START RECORDS FOR PROCESSING

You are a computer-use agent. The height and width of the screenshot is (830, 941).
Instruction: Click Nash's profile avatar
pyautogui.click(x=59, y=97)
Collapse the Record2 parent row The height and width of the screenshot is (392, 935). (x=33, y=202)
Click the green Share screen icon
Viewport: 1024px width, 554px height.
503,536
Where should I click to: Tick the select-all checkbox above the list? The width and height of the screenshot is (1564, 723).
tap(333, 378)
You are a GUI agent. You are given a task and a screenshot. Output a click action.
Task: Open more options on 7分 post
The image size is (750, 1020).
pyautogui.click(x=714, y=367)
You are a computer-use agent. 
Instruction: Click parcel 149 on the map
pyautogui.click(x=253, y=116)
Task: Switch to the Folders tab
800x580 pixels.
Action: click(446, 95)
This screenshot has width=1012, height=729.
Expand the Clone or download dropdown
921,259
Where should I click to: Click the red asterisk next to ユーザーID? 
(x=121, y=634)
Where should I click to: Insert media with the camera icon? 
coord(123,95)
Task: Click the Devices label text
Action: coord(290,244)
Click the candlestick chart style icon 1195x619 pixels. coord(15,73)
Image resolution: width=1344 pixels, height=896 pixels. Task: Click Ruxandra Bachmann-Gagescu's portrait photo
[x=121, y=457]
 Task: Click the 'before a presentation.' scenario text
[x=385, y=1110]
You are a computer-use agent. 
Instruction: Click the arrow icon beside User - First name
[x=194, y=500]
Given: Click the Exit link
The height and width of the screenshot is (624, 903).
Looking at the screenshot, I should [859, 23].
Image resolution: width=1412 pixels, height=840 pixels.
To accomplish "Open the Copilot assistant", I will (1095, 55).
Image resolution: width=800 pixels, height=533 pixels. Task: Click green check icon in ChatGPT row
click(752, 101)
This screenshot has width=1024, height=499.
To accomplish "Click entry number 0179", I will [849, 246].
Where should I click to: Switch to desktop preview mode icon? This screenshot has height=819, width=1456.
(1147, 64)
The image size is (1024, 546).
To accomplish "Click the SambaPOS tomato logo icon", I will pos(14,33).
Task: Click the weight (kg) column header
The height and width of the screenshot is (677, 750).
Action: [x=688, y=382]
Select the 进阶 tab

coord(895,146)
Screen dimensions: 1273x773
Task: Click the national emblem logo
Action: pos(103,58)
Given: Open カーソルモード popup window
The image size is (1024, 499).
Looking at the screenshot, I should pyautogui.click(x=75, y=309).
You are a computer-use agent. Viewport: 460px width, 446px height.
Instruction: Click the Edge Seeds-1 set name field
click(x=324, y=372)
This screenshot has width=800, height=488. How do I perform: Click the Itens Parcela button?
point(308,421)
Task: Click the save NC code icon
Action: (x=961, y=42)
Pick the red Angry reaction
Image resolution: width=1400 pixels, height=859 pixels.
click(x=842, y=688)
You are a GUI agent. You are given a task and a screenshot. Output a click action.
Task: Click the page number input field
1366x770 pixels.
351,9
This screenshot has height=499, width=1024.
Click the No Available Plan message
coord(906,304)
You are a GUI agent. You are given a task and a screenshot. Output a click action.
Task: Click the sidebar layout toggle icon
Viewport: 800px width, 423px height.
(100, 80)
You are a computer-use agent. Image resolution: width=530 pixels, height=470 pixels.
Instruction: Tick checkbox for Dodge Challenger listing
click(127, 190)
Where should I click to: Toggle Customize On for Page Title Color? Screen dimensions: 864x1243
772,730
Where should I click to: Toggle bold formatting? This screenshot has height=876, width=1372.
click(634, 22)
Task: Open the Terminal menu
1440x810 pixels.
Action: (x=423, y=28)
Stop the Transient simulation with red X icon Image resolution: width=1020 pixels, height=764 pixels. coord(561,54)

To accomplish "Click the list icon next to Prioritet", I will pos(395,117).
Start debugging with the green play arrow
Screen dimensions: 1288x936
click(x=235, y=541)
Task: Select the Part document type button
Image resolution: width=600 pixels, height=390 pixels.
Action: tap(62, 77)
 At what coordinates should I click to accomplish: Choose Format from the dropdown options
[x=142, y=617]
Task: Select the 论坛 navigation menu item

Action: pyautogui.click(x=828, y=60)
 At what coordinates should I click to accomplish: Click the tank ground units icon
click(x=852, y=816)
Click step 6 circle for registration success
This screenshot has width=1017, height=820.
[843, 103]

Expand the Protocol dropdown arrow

END RECORDS FOR PROCESSING

- [ASSIGNED TASK]
All lines above between those holding "Instruction: Click the Edge" and "Pick the red Angry reaction", inclusive, must be set down unchanged, and no other line may be included.

- [SOLVED EXERCISE]
Instruction: Click the Edge Seeds-1 set name field
click(x=324, y=372)
This screenshot has width=800, height=488. How do I perform: Click the Itens Parcela button?
point(308,421)
Task: Click the save NC code icon
Action: (x=961, y=42)
Pick the red Angry reaction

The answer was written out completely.